▶ [Material for this task]:
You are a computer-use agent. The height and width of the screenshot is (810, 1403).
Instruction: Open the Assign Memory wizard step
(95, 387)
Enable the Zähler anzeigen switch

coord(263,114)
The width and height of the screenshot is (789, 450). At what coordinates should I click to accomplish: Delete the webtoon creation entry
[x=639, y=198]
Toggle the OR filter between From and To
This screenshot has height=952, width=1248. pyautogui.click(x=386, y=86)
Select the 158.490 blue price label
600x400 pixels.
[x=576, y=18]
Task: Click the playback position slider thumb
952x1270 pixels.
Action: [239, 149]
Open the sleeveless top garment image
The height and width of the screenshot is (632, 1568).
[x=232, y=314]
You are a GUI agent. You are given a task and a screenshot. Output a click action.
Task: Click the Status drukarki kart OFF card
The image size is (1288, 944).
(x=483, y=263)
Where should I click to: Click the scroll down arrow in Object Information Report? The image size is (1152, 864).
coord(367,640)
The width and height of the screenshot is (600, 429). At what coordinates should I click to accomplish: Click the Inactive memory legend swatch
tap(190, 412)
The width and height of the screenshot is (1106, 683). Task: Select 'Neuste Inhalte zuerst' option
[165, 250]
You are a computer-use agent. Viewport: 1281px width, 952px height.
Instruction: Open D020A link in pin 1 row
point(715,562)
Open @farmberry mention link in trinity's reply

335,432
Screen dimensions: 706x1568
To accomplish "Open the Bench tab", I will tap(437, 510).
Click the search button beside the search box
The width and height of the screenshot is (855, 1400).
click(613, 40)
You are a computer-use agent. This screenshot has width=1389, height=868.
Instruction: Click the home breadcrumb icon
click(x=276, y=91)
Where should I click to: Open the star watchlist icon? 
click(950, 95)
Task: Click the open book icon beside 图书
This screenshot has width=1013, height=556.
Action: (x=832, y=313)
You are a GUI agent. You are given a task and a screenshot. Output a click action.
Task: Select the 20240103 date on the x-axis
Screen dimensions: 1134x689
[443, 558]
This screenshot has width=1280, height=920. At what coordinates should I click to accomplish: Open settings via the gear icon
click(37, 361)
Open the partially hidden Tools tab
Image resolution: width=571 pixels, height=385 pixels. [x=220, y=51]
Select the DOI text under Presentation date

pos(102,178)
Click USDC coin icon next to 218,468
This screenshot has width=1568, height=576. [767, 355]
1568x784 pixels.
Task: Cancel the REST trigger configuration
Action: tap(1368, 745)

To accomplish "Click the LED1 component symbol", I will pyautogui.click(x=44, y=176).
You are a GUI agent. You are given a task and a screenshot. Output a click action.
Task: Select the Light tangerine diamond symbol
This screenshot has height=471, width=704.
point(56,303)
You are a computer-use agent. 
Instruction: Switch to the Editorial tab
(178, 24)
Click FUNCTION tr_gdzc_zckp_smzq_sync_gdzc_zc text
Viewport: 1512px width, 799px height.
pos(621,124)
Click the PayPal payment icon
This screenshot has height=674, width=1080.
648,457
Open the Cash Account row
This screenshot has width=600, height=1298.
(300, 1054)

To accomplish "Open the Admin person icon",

▶ [To do]:
Answer with a number only: how many lines above have the word "symbol"?

▶ [Task solution]:
2